Long post as didn't want to drip feed!
My DM (now in her mid 70's) married a man who has exhibited more and more bullying and coercive controlling behavior over the years. Let's call him E.
He is now quite ill with stage 4 cancer. She has looked after him for 2 years, endless hospital appointments, prescriptions, meals, intimate care etc. This was in the home she bought with our Ddad (who passed away when he was in his mid 30s).
Obviously E now has rights to the house legally through marriage. DM regrets marrying him but feels she has had a duty to look after him. Think of the most demanding toddler and double it, that's him 24 hrs a day.
He is now in hospital recovering from a broken leg (fell trying to get to bucket to pee in the night). It is likely he will die in the next 12 months and he wants to come home. DMum insistent that she has had enough and that he now needs nursing care (NHS have said they will pay due to high level needs). The abuse had got to the point where he recently threw a jug of pee all over her in a fit of anger. He also threw his walking frame down the room. We got social services involved at Christmas and they did talk to her but she finds it difficult to admit it is domestic abuse. They can see what's going on, she just says he is difficult and angry because of pain. She won't report anything to police and told SS she wasn't a safeguarding risk.

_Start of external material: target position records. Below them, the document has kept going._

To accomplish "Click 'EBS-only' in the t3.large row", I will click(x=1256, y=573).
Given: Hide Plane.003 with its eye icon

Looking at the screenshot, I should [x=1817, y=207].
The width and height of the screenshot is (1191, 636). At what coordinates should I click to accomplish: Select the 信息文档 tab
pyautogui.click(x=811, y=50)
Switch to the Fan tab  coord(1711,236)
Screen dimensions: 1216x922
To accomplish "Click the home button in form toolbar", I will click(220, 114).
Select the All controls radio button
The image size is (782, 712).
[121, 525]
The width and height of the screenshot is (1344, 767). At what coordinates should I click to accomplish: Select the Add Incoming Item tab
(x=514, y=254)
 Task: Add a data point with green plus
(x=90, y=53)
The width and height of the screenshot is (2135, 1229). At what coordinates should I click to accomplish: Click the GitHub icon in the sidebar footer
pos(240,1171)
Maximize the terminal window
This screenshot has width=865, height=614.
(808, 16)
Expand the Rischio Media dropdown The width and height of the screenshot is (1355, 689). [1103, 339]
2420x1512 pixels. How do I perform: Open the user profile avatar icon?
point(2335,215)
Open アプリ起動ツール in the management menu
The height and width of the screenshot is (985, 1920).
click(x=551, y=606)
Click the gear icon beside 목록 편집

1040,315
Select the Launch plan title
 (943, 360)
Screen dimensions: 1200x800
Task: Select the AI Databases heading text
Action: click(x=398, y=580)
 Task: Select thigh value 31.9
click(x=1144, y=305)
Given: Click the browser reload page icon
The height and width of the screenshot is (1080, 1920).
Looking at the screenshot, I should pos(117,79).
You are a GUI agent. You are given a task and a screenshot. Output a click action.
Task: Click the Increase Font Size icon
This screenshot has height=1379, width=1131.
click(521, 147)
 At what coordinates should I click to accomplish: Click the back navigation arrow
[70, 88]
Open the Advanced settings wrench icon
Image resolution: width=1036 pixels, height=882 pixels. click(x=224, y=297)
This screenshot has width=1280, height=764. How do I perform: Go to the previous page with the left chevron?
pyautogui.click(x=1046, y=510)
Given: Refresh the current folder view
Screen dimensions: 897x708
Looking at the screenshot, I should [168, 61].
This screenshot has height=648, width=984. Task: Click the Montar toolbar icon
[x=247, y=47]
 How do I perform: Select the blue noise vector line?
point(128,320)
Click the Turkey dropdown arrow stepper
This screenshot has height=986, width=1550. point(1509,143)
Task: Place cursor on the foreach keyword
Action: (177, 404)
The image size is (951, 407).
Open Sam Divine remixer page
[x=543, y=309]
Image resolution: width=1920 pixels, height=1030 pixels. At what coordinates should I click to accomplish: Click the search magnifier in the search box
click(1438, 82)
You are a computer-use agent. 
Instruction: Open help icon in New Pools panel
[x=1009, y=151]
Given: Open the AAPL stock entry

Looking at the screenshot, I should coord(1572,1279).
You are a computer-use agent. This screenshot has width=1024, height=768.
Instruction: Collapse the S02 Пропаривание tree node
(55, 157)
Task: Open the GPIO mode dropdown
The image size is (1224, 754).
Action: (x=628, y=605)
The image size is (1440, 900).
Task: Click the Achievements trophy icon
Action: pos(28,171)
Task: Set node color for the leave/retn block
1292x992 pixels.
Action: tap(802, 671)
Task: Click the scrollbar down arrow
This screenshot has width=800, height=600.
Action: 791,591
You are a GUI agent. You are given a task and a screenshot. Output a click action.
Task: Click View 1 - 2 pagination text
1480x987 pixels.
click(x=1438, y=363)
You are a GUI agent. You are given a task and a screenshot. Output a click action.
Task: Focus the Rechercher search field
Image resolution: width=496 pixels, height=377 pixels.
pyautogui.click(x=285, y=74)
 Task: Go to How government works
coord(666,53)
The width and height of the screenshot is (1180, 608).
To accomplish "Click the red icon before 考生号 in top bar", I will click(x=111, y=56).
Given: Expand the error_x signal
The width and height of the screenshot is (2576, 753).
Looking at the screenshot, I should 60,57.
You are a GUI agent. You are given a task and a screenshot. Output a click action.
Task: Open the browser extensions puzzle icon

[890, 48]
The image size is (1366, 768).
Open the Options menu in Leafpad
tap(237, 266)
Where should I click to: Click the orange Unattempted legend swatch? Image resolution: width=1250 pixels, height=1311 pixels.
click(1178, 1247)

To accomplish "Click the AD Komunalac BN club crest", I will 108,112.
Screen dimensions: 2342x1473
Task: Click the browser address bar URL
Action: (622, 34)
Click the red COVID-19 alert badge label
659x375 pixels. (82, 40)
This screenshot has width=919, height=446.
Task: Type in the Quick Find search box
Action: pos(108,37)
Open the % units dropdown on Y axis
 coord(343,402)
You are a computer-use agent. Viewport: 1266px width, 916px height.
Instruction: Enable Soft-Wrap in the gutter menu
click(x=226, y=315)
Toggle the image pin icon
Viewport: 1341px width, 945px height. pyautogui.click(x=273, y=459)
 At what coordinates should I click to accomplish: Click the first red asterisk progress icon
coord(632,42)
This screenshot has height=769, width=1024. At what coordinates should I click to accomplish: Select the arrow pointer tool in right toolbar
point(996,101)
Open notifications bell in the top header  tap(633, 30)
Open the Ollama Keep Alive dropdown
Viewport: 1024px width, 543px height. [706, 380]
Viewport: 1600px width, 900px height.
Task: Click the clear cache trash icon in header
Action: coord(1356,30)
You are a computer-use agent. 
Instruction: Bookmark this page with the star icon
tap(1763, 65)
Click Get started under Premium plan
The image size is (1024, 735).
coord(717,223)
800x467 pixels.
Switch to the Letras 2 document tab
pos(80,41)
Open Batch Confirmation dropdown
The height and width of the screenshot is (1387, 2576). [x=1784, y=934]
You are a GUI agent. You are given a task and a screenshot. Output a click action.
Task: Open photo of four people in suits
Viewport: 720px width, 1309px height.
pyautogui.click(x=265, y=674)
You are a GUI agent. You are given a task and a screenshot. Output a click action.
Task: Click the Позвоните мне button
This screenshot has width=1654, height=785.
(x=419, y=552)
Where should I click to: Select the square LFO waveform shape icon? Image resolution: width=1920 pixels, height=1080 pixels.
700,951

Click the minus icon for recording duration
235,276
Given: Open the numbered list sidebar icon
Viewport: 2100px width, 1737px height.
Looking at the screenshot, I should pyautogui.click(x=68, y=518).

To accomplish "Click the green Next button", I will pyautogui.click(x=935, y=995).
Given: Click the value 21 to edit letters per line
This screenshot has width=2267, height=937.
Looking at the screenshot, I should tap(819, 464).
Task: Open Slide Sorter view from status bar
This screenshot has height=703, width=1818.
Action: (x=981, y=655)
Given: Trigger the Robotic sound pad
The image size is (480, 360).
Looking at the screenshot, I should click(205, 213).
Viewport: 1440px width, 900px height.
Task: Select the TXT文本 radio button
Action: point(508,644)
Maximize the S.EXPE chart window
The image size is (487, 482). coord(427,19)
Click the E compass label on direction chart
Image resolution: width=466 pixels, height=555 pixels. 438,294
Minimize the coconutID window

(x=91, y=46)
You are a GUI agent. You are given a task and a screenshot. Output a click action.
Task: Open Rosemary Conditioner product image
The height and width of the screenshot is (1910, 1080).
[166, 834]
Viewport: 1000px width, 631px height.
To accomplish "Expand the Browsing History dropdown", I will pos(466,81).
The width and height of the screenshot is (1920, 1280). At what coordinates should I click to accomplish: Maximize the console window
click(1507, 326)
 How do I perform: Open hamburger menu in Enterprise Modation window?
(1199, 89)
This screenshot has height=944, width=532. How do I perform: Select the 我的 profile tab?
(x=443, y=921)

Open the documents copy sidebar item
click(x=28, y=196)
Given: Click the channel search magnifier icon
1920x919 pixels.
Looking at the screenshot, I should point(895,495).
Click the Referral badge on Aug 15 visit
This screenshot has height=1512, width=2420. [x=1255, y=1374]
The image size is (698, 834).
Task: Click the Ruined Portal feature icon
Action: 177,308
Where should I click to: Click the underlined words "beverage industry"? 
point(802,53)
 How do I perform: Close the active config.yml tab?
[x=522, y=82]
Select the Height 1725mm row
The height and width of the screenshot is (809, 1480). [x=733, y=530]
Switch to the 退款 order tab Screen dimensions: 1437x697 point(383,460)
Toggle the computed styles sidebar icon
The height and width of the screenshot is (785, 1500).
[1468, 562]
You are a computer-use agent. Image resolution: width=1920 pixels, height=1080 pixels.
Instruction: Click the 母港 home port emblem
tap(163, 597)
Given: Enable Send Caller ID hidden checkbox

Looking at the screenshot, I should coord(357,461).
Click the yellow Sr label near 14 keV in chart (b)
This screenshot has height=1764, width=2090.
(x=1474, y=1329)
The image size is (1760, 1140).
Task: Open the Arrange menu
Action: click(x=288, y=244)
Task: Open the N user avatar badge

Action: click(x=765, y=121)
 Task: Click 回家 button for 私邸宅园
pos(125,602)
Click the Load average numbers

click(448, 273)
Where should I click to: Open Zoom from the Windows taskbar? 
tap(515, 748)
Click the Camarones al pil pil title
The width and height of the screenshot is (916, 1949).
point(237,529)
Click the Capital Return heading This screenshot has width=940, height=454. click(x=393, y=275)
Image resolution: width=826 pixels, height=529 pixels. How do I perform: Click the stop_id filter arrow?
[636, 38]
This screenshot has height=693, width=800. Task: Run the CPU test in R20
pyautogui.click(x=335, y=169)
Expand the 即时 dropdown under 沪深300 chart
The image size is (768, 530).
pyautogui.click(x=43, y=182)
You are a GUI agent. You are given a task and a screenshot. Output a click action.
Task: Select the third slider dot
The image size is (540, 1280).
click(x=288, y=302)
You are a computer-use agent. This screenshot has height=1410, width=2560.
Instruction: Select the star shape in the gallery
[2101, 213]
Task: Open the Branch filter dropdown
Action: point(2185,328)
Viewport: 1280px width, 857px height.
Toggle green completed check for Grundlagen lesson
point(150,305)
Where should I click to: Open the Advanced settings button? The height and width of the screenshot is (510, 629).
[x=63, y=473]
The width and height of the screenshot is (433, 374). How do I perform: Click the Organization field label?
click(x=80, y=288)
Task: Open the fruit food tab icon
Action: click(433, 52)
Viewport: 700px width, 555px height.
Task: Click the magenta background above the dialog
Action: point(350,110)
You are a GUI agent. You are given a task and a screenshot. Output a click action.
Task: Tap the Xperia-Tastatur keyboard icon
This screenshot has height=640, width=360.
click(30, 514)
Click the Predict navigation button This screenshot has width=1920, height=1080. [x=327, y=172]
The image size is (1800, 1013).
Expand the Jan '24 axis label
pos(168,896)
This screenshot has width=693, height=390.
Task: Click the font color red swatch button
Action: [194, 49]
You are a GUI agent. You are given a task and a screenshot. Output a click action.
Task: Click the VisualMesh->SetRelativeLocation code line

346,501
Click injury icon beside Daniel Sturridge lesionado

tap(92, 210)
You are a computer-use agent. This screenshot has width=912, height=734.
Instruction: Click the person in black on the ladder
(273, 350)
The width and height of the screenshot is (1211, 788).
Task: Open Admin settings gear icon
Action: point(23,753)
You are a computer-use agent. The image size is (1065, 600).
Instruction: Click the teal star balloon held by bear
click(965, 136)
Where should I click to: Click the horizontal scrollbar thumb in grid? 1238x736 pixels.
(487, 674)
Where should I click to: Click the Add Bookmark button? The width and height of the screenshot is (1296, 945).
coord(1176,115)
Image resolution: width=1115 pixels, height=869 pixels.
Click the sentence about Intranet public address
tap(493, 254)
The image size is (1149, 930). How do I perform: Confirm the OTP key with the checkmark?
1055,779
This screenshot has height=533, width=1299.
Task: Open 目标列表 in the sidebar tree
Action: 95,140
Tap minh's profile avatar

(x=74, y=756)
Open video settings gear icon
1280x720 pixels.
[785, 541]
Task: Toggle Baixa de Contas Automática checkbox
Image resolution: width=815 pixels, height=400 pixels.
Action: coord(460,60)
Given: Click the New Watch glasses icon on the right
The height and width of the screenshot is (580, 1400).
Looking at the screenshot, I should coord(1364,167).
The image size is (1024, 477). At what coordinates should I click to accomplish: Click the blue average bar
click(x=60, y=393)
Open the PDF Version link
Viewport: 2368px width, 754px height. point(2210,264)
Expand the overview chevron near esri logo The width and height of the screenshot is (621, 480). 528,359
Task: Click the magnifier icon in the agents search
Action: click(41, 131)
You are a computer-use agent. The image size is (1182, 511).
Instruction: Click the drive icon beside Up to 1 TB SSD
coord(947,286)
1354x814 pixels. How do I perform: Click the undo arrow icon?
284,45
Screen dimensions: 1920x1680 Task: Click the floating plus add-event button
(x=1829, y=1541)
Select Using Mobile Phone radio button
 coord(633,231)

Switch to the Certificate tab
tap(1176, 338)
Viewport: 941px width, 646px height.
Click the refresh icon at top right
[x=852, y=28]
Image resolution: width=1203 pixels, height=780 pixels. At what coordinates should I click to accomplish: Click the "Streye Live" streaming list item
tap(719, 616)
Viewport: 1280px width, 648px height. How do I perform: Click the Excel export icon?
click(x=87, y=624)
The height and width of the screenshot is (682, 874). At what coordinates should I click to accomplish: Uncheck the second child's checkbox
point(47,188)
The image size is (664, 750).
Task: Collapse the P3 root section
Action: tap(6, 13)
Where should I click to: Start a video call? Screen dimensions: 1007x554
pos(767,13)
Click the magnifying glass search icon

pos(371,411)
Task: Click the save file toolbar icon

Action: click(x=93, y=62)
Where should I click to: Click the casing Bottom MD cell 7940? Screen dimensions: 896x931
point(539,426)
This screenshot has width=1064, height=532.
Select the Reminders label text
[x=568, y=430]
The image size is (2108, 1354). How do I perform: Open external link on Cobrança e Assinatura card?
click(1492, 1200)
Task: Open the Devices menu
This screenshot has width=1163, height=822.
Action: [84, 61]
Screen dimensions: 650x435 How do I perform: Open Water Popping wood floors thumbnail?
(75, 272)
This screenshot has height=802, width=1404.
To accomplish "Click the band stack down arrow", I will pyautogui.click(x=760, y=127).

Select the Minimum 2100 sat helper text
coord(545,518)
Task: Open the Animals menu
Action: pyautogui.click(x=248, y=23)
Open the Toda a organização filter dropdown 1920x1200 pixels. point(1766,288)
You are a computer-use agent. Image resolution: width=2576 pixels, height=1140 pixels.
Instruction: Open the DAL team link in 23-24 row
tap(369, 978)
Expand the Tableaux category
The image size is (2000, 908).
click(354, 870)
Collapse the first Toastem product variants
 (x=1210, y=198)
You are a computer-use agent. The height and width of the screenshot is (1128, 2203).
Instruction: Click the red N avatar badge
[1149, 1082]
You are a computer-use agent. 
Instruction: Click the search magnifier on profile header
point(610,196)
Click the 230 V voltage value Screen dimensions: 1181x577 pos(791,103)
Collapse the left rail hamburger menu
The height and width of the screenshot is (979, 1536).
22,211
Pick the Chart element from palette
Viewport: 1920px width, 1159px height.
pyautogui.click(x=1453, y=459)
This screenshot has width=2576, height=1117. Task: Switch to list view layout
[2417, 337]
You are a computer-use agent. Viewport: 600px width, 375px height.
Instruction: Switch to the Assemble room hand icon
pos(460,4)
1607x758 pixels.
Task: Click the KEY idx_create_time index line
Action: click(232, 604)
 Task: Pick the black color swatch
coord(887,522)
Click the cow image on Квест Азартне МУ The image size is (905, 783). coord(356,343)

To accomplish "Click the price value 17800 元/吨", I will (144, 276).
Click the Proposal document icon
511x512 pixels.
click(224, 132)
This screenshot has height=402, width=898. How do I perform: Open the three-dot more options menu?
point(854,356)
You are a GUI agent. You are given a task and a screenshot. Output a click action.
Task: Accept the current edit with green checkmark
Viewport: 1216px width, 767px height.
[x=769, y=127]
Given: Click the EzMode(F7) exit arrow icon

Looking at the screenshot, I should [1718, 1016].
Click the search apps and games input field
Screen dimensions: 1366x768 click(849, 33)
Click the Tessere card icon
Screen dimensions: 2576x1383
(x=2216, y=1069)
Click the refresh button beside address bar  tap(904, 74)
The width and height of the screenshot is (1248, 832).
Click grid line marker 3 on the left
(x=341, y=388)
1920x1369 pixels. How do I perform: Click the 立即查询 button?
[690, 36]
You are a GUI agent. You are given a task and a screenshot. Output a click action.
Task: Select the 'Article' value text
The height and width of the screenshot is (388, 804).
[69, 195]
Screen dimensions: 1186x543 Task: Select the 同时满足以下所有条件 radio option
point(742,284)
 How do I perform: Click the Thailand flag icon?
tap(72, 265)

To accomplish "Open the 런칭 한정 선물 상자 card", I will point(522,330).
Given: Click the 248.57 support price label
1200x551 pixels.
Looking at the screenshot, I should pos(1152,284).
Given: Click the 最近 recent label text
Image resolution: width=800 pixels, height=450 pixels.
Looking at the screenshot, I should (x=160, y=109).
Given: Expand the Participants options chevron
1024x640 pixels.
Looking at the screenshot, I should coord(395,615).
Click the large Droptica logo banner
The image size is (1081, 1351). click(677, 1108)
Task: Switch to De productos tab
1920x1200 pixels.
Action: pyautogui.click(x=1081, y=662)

Now, crux of the matter - We know he has the right to come back home, but she also has the right to refuse to care for him (she is conflicted about this, despite the abuse and makes excuses for him). SS said she could just choose to walk out and then they would put an emergency care plan in place. She could stay with either me or my sibling. SS can see the situation for what it is and even said they would house her.
The legal question is: would she lose any rights to the house by walking out and refusing to be his carer any more? One of the care team told her it puts her at a disadvantage legally.
The house is her only asset, she's worried he might do something spiteful regarding it - or change his will and give everything of his away. She's not bothered about money but really the house was paid for by her since the 1970s. He's never contributed to the mortgage as far as I know. I know this doesn't mean much legally.
She wants to leave it to my sister and I. She said she would put up with caring for him if it meant keeping the house. We would rather she had a life but can see her POV.
What are her rights? Does it put her in a bad position if she was to leave the property and refuse to care for him. He's an absolute brute, very spiteful, very controlling and jealous. Doesn't care a fig for any of her needs. Shouts at her loudly in the ward (hospital want him out as he's rude and demanding - apparently one night he rang the bell over 30 times).
Caring for him means she can't attend to her own health needs (overdue operation), she can't eat or sleep properly. She's just had enough. At 76 and after so many years of living with domestic abuse, who can blame her.
I have asked her to speak to a solicitor but she keeps burying her head in the sand.
Any advice on her legal situation is most welcome. We just need some facts so she can make decisions. She wouldn't leave lightly, she still cares about him (despite everything he has done) but she has reached the end of her tether.
She's been such an independent woman, it's been horrible watching him diminish her. Just want her to have a few years where she gets to live her own life and not be a slave in her own home.